*SELECTED PASSAGE*.
◆ ◆ ◆ ◆ ◆ ◆ ◆

Figure 1. Images of HSV medications from:
www.sun-pharmacy.com/zovirax.shtml
opt.pacificu.edu/ce/catalog/14382-AS/Herpes.html
http://www.destinyrx.com/images/products/valtrex.jpg
Vaccine Development
Vaccines function through the creation of antibodies in the humoral immune response. However, antibodies against HSV are incapable of stopping infection and simply serve to minimize disease infection (Braun et al. 2006).
Vaccine development is focused on HSV-2 because most of the population already has HSV-1, and HSV-2 causes painful and unpleasant lesions in the genital region. However, there have been many problems in developing a vaccine against HSV-2 because of the latency period in the viral lifecycle. In addition, researchers still do not fully understand the mechanisms used by the immune system to prevent infection and reactivation (Aurelian 2004).
When vaccine research was first started, scientists hoped to create a vaccine that created both mucosal and global immunity since they believed that the creation of antibodies and T cells at the mucosa was the best way to stop HSV infection. Unfortunately, this strategy has not been successful, and vaccine research has instead been directed at minimizing the symptoms of primary HSV infection (Aurelian 2004).
According to Aurelian (2004), a vaccine that will work effectively against HSV-2 will induce Th1 immunity (as opposed to Th2), activate the innate immune response, and inhibit T regulatory cells. Th1 cells produce cytokines, such as IFN-γ, that suppress viral replication. In addition, vaccines can also be targeted against viral immediate early antigens because they are the first proteins produced in reactivation (Braun et al. 2006). Another protein target would be viral proteins that are produced during latency to prevent reactivation from ever occurring (Khanna et al. 2004).
Current vaccine candidates include protein subunits using glycoproteins as antigenic targets, killed virus, live recombinant virus, attenuated virus, and viral DNA vaccines. Human trials with the subunit vaccines resulted in the vaccine only being 70% effective in women who were seronegative for HSV-1 and HSV-2. Killed and attenuated virus vaccine studies did not have the correct controls (Aurelian 2004).

◆ ◆ ◆ ◆ ◆ ◆ ◆

*CHECK YOUR UNDERSTANDING*.
1 – According to the text on HSV vaccine development, how effective was the subunit vaccine in human trials, and in which group?
2 – Repeat word for word the part of the text on HSV vaccine development running from "Vaccine development is" down to "reactivation (Aurelian 2004).".
3 – Carry on the text about HSV vaccine development, picking up after its last sentence.

◆ ◆ ◆ ◆ ◆ ◆ ◆

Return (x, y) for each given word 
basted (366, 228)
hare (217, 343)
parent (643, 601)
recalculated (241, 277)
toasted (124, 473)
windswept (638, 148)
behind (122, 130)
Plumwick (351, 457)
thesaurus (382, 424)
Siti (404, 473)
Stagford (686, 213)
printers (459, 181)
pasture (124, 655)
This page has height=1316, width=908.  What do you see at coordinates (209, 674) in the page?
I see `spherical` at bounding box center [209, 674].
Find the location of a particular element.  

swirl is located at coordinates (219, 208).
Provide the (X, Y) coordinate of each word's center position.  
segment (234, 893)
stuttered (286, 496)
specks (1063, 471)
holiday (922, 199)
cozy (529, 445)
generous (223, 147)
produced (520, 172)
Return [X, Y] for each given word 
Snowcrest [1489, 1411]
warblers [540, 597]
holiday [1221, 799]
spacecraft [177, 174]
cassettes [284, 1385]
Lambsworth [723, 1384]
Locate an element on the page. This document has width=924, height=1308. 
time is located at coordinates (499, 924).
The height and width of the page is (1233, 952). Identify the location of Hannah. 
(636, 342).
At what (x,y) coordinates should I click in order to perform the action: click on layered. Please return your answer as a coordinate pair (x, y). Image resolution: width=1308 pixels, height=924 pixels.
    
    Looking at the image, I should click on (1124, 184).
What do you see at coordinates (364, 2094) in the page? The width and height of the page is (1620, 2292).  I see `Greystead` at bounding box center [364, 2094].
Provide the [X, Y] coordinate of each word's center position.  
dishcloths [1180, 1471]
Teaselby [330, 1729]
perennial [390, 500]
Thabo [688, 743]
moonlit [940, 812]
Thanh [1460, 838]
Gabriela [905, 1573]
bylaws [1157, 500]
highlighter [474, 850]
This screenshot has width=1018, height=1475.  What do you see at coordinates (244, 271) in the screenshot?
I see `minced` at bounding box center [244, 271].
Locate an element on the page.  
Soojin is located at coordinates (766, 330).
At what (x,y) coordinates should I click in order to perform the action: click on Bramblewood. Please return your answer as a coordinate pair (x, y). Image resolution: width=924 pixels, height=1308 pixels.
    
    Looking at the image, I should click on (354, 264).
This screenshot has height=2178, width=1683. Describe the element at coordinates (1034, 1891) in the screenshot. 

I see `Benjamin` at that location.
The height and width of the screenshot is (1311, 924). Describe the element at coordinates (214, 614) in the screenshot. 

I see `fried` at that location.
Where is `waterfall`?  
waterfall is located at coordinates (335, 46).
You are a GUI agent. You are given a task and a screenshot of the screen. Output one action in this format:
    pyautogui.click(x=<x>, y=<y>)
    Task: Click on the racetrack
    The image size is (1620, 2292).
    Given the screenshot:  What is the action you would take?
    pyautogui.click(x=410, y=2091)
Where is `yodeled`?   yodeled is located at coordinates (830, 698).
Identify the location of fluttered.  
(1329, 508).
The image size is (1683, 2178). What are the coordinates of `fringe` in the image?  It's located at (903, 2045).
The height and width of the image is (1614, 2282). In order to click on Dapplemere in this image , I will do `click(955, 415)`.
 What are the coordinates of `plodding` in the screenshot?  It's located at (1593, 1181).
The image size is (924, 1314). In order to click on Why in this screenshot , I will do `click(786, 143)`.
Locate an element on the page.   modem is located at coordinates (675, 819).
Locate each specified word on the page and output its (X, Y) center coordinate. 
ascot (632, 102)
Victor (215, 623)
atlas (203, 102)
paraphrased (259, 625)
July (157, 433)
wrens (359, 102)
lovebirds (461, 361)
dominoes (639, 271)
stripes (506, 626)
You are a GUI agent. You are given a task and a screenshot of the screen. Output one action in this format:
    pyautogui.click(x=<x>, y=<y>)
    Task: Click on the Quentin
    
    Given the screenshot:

◆ ◆ ◆ ◆ ◆ ◆ ◆

*TASK RESULTS*.
1 – It was only 70% effective in women who were seronegative for HSV-1 and HSV-2.

2 –
Vaccine development is focused on HSV-2 because most of the population already has HSV-1, and HSV-2 causes painful and unpleasant lesions in the genital region. However, there have been many problems in developing a vaccine against HSV-2 because of the latency period in the viral lifecycle. In addition, researchers still do not fully understand the mechanisms used by the immune system to prevent infection and reactivation (Aurelian 2004).

3 –
One vaccine approach has been against ICP10ΔPK. ICP10PK is a viral protein that upregulates Th2 cytokines and suppresses Th1 cells (Aurelian 2004). This protein is needed for viral replication and reactivation from latency, so researchers have targeted a vaccine against this protein. In clinical trials, ICP10ΔPK prevented HSV-2 recurrences in 37.5% of vaccinated patients and none in the non-vaccinated patients. In addition, the severity and frequency of recurrences was also reduced (Aurelian 2004).
A current vaccine undergoing clinical trials is termed the HERPEVAC trial. This vaccine targets viral gD and uses an adjuvant, which is deacylated monophophoryl lipid A from bacterial cell walls. Stanberry et al. saw that the efficacy of the vaccine was 73-74% in women who lacked antibodies for both HSV-1 and HSV-2. However, there was no protective effect in men. (Stanberry et al. 2002; Cunningham et al. 2006).
Figure 2. Vaccine. Image from http://www.doh.state.fl.us/disease_ctrl/epi/Epi_Updates/Epi_Weekly/01-07-05.htm
Future Directions
One major future area of research will be the vaccine development as described above. Overall, research that better identifies the way in which the cell-mediated immune system responds to HSV both in latency and initial infection will help to identify the most effective vaccine targets.